Problem details> Restate the data word for word and leave the images out.

Available data>
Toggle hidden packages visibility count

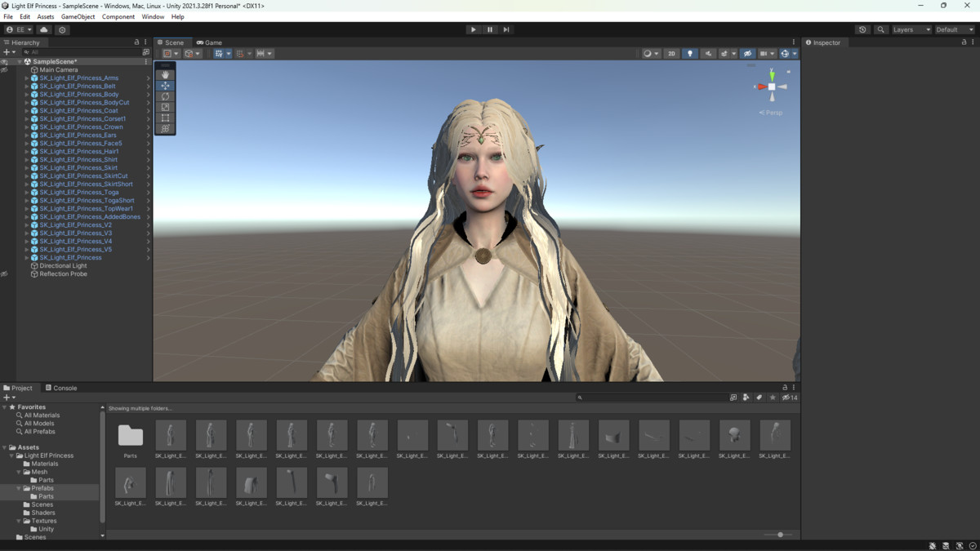point(790,398)
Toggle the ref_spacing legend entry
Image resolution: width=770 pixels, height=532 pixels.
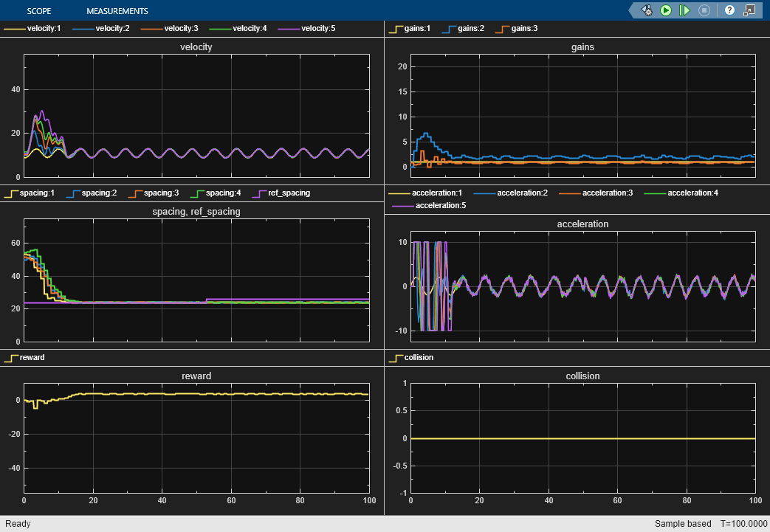click(289, 193)
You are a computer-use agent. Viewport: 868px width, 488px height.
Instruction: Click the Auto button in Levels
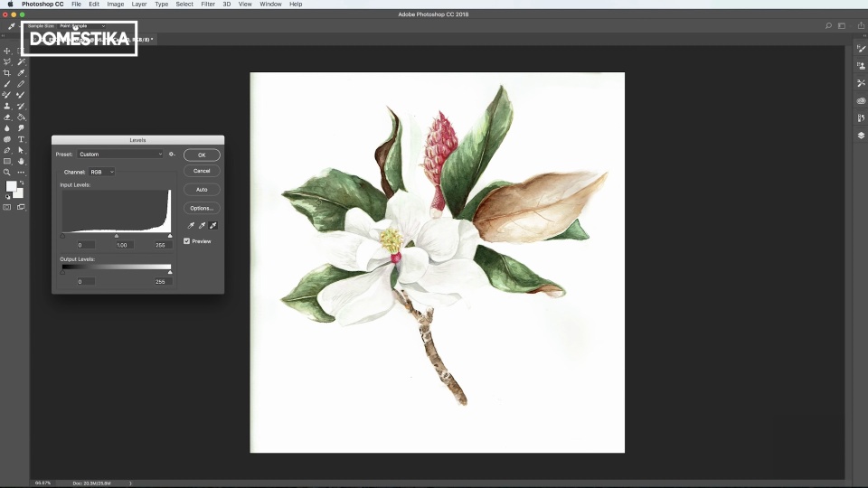click(202, 190)
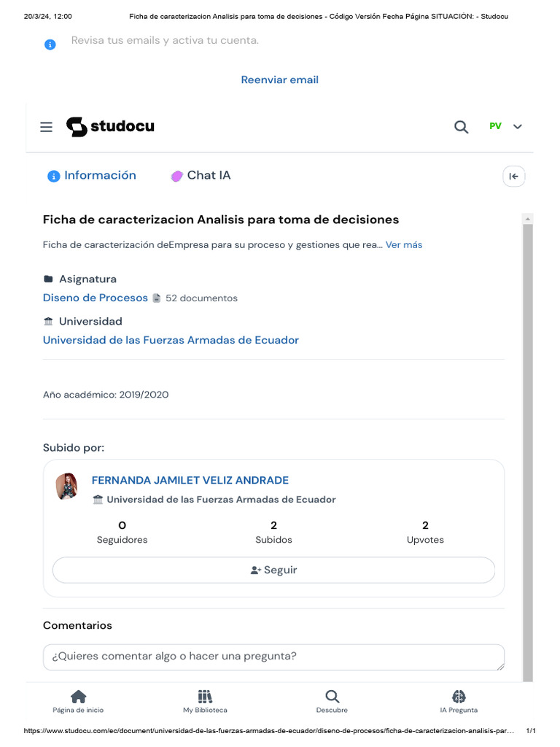Open the IA Pregunta brain icon
The width and height of the screenshot is (560, 747).
pyautogui.click(x=459, y=697)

Response to this task>
Toggle hidden packages visibility count

point(790,398)
Toggle the ref_spacing legend entry
Image resolution: width=770 pixels, height=532 pixels.
click(289, 193)
You are a computer-use agent. Viewport: 868px width, 488px height.
Instruction: Click the Auto button in Levels
click(202, 190)
Open the IA Pregunta brain icon
The width and height of the screenshot is (560, 747).
pyautogui.click(x=459, y=697)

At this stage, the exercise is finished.